Sadness comes like the wind, or a sudden sickness that demands bedrest, but some days it’s purely inarticulable. The sick mind journeys our memory for every mistake, anxieties, and shameful act that aims to make our body sicker with guilt. Then comes a lover that kisses our sickly lips, stroking the pain from our backs, while they sit silently without our presence that we are healed through visibility. Visibility is being seen fully, and loved within the totality of our emotions; to allow someone to embrace the aspects of our personality that we consider shameful. Alain De Botton On Healing guides us on the path of loving without shame.

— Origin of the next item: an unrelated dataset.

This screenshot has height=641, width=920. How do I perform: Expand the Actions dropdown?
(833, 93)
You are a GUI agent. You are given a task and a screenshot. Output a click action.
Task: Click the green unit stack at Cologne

A love that comforts when trauma dominates our memory. A love that allows us to exist within the things we deem unlovable, and given the distance to expand as our complexities demand. The purpose of art is to represent the people within a particular time, and offer the reflection that allows them to overcome themselves. On Love, By Alain De Botton, examines our relationship to love, and recreates scenes directly from our lives:
Late one Sunday in the middle of July, we were sitting in a café at the unkempt end of the Portobello Road. It had been a beautiful day, spent largely in Hyde Park, tanning and reading books. But since around five o’clock, I had been sliding into depression. I felt like going home to hide under the bedclothes. Sunday evenings had long saddened me, reminders of death, unfinished business, guilt, and loss.
We had been sitting in silence, Chloe reading the papers, I gazing through the window at the traffic and people outside. Suddenly she leaned over, gave me a kiss, and whispered, ‘You’re wearing your lost orphan boy look again.’ No one had ever ascribed such an expression to me before, though when Chloe mentioned it, it at once accorded with and alleviated the confused sadness I happened to be feeling at the time. I felt an intense (and perhaps disproportionate) love for heron account of that remark, because of her awareness of what I had been feeling but had been unable to formulate myself, for her willingness to enter my world and objectify it for me – a gratefulness for reminding the orphan that he is an orphan, and hence returning him home.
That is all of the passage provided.